The Royal Spanish Academy has identified artificial intelligence as the central challenge for the language. The problem is not that machines speak, but that they do so without respecting the richness of Spanish. The institution seeks for algorithms to process clear and normative language, preventing the language from degrading in digital environments. The III Plain Language Convention in Argentina will be a meeting point to debate this balance between technology and linguistic tradition. 🤖
Algorithms with a dictionary: the technical challenge of teaching Spanish to machines 📚
For an AI to generate correct Spanish, it is necessary to train models with rigorous and labeled linguistic corpora. The RAE collaborates with engineers to develop natural language processing tools that respect grammatical rules, verb tenses, and regional uses. The challenge is twofold: avoiding excessive simplification of the language and maintaining semantic precision. Without a database curated with academic criteria, models tend to produce ambiguous or outright incorrect texts, affecting official and educational communication.
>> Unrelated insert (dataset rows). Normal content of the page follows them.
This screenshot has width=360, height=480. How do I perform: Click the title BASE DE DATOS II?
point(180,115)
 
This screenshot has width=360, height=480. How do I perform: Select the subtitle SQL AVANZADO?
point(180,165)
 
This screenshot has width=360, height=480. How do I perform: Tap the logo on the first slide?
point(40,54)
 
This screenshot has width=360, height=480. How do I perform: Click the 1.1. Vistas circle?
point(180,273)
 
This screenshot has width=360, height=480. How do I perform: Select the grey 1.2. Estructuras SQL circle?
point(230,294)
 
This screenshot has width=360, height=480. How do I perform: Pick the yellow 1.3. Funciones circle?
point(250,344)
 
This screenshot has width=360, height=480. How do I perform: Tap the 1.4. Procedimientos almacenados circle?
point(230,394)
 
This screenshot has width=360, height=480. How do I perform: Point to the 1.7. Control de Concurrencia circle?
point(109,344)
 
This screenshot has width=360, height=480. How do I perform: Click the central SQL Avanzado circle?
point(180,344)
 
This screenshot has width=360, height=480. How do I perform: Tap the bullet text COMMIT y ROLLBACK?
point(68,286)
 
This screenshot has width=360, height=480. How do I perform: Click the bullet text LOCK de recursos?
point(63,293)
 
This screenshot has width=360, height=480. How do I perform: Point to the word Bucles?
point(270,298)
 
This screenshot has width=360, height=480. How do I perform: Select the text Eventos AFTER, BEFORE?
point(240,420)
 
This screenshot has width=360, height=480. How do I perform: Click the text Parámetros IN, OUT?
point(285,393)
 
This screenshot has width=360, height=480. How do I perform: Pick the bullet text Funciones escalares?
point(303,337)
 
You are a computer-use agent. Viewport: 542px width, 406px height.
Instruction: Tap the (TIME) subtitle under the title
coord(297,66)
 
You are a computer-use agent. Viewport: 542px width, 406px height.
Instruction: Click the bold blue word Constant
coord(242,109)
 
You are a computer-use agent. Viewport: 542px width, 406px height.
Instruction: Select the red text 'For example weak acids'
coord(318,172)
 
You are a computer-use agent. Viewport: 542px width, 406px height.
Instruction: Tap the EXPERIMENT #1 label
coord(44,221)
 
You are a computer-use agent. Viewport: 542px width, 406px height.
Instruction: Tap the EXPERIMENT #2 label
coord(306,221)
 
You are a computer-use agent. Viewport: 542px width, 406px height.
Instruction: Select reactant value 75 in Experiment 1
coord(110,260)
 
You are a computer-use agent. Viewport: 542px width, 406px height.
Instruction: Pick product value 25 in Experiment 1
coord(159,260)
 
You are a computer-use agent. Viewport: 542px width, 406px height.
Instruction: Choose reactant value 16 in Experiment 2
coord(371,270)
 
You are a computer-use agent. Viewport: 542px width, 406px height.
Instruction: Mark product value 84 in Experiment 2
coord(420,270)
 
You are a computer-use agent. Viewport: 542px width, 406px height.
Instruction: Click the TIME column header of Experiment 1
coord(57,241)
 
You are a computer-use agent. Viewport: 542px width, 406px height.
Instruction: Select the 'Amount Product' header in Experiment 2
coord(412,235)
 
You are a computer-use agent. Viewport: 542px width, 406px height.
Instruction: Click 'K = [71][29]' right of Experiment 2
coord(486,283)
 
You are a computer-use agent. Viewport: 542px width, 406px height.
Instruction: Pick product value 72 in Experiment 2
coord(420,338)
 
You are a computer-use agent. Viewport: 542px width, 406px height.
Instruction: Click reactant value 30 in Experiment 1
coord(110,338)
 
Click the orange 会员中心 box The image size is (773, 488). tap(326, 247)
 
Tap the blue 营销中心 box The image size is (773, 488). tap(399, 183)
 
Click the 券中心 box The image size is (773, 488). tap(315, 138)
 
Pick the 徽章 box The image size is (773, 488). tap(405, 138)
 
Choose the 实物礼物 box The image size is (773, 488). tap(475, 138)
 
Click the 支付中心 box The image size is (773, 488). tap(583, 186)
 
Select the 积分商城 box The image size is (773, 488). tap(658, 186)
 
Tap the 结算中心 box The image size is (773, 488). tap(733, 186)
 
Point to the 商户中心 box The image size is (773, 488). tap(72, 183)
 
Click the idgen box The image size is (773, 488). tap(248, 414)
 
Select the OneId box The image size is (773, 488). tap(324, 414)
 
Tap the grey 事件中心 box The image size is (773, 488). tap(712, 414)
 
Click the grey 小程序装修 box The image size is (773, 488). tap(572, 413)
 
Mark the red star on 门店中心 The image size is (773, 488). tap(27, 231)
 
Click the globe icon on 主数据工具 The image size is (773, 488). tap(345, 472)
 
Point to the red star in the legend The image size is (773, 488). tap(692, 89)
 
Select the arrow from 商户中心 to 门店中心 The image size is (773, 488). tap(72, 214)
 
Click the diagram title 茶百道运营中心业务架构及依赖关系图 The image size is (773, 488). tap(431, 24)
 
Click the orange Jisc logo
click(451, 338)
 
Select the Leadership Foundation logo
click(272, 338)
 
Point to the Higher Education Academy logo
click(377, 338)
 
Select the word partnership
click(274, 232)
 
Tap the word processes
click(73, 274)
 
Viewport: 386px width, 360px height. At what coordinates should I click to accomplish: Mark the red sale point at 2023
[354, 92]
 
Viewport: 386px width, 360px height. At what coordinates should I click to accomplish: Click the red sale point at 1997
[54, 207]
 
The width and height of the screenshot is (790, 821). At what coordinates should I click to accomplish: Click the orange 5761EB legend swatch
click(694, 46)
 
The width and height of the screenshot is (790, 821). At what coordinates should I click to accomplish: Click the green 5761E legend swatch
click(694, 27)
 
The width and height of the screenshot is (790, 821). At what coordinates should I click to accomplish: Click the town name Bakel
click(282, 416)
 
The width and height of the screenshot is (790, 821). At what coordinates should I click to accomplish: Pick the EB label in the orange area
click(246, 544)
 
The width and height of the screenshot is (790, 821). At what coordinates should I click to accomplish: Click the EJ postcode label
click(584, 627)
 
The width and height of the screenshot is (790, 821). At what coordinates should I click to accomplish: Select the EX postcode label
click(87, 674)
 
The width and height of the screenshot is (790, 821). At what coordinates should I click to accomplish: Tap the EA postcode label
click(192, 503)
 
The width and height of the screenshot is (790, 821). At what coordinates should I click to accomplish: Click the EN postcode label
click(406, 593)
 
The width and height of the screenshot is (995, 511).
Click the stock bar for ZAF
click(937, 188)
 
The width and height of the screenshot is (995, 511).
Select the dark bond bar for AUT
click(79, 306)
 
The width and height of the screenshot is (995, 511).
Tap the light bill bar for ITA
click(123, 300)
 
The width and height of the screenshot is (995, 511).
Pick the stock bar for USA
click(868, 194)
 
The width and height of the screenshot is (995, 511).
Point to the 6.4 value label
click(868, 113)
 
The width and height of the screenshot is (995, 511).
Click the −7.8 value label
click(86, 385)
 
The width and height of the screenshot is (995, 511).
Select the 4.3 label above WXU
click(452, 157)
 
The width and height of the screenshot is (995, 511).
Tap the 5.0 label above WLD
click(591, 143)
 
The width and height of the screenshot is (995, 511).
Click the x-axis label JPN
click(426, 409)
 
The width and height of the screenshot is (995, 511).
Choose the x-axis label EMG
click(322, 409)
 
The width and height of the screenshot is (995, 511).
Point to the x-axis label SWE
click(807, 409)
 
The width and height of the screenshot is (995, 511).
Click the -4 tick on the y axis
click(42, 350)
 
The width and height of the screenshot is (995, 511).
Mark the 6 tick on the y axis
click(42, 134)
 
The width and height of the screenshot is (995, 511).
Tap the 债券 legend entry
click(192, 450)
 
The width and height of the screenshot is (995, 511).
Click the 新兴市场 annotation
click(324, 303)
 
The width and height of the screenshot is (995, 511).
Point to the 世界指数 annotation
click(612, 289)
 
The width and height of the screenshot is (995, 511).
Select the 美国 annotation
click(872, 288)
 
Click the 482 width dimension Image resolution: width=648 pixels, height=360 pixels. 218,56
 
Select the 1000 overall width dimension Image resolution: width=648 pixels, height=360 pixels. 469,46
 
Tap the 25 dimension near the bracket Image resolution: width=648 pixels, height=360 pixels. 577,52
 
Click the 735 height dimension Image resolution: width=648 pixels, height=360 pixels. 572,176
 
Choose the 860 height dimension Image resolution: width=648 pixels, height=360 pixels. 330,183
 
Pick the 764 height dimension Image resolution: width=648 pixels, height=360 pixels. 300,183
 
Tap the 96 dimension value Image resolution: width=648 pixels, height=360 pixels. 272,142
AI writes like an intern in a hurry and without coffee ☕
The RAE fears that, if no intervention occurs, chatbots will end up speaking like a teenager on Twitter after three Red Bulls. We already see algorithms confusing haber with a ver or using cocreta instead of croqueta. The good news is that, for now, the machine cannot improvise creative insults in Spanish; its errors are technical, not malicious. The III Plain Language Convention will serve for humans and machines to negotiate whether the future of the language includes memes or not.